抜粋:

·····

コメント日が  古い順  |   新しい順
やばいっす。 (あかね)
2007-02-09 10:36:08
ますます読みたくなっていく~
またまたテンションが上がってきました!
やっぱり、本のために(笑)がんばろう~♪
凄い分析ですね☆ (水野達也)
2007-02-09 11:07:31
viviandpianoさん、こんにちは。

私もこのトリック読んだ時、絶句して、分かるわけないよ~と本にツッコミました(笑)

それにしても、御手洗潔と京極シリーズの登場人物との相関性についての分析は凄いですね。わたしもその通りだと思います。素晴らしい分析です(^-^)//""ぱちぱち

次は『異邦の騎士』を読まれるのでしょうか?

『異邦の騎士』は『眩暈』と並んで私の大好きな作品です♪

それでは、長文失礼しました。
あかねさん♪ (viviandpiano)
2007-02-09 23:26:22
忙しいのに羨ましがらせてごめんなさい(^^;
論文終えたら、思いっきり温泉で羽をのばして、
読書も思いっきりできますよ!
お誕生日も来るし♪

次はまた有栖川氏の『作家の犯行現場』に取り掛かっています。
未読本があるうちが花ですよね・・・無くなったらどうしよう。
水野達也さんへ (viviandpiano)
2007-02-09 23:30:08
私だけじゃ無かったんですね(笑)
御手洗探偵、独特なキャラクターですよね。
でも、まだ2作しか読んでいないので、
見当違いのこと書いてなきゃいいんですけど・・・

今は有栖川作品を読んでいますので、
次は『異邦の騎士』か『御手洗潔の挨拶』を読みたいと思っています(^^)
『眩暈』もいつか読んでみたいです。

·····

以下のデータ:

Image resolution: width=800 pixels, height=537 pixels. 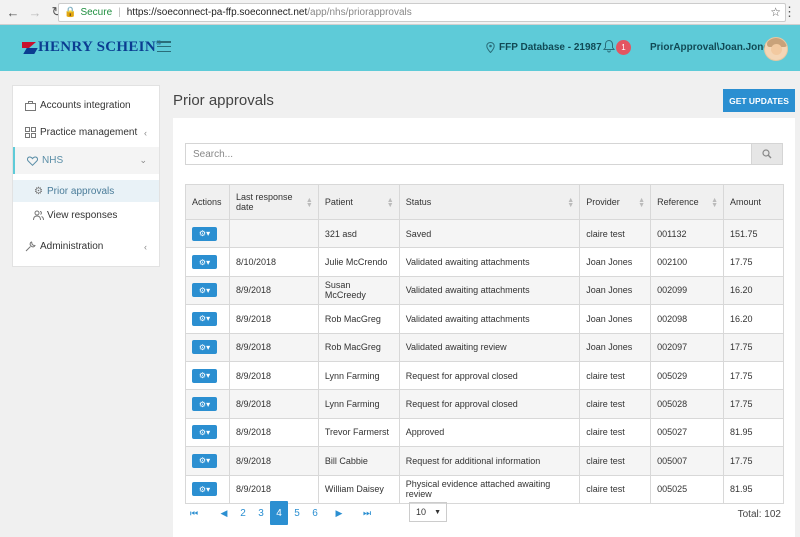 What do you see at coordinates (358, 262) in the screenshot?
I see `patient-cell: Julie McCrendo` at bounding box center [358, 262].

·····

抜粋で、水野達也さんが『眩暈』と並んで大好きだと述べている作品は何か、答えなさい。

『異邦の騎士』